Data entries:
★ ★ ★ ★ ★ ★ ★
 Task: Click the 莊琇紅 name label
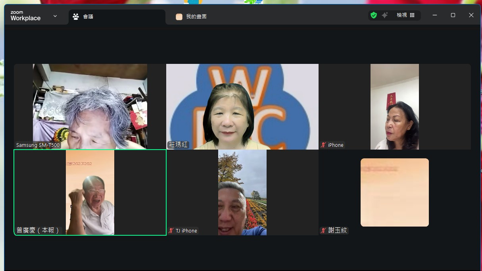[178, 145]
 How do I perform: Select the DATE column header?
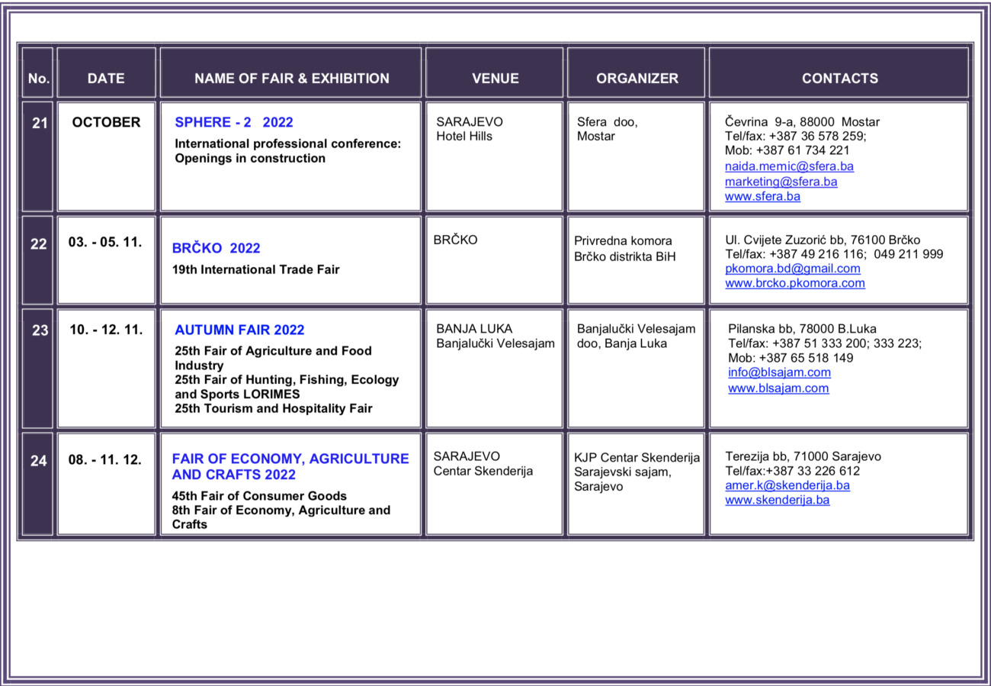(x=106, y=78)
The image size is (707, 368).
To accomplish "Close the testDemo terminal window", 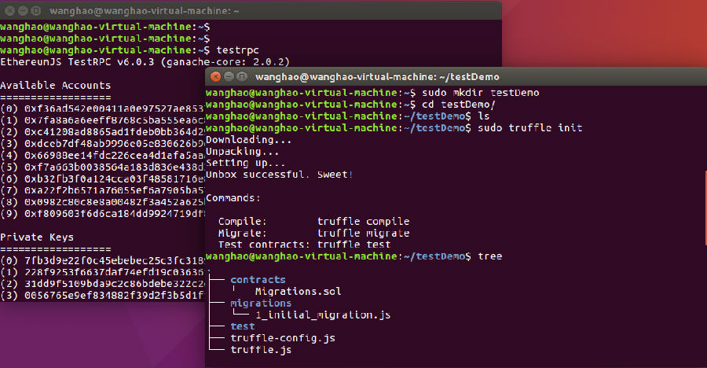I will click(x=214, y=76).
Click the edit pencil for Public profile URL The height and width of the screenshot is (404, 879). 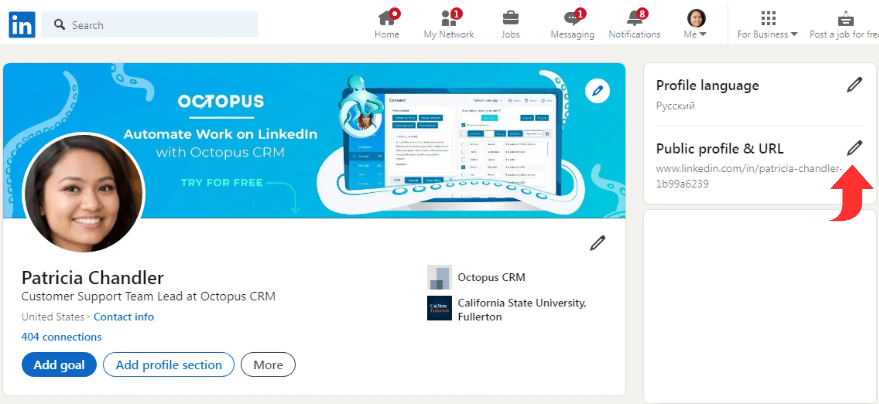tap(856, 148)
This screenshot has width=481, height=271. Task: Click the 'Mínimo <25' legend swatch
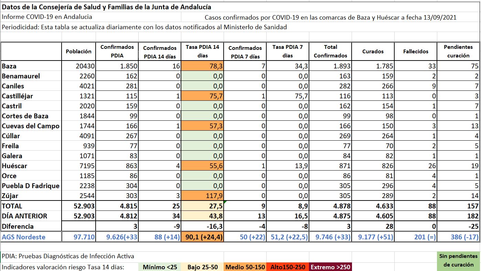(x=160, y=267)
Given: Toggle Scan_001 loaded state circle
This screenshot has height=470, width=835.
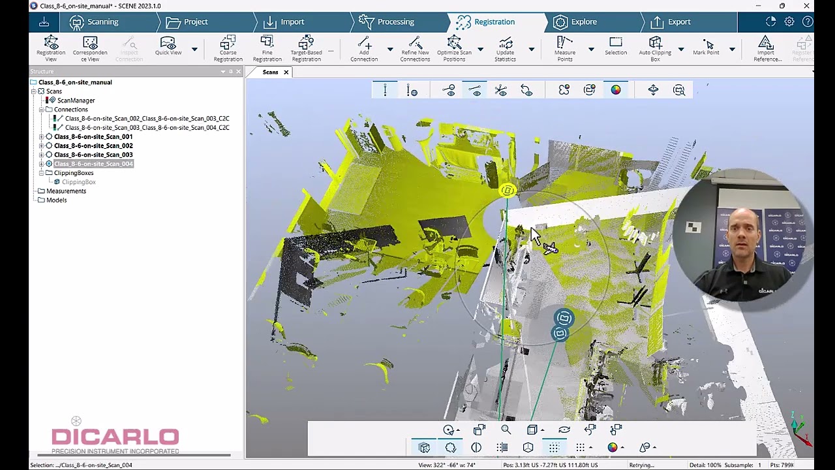Looking at the screenshot, I should click(49, 136).
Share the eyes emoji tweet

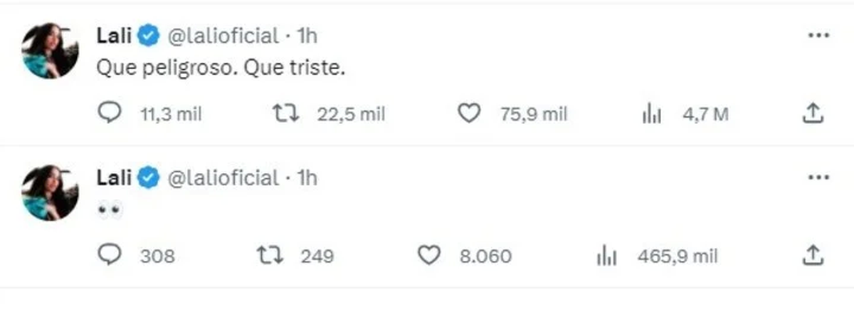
★ ★ ★ ★ ★ ★ ★
- _Exercise directions_:
Without the pictures, transcribe the lines from the one containing "This screenshot has width=481, height=271." through the end of the data, exactly and only those.

- _Output_:
This screenshot has width=481, height=271. Task: Click the 'Mínimo <25' legend swatch
(x=160, y=267)
Given: Toggle Scan_001 loaded state circle
This screenshot has height=470, width=835.
Looking at the screenshot, I should click(49, 136).
Share the eyes emoji tweet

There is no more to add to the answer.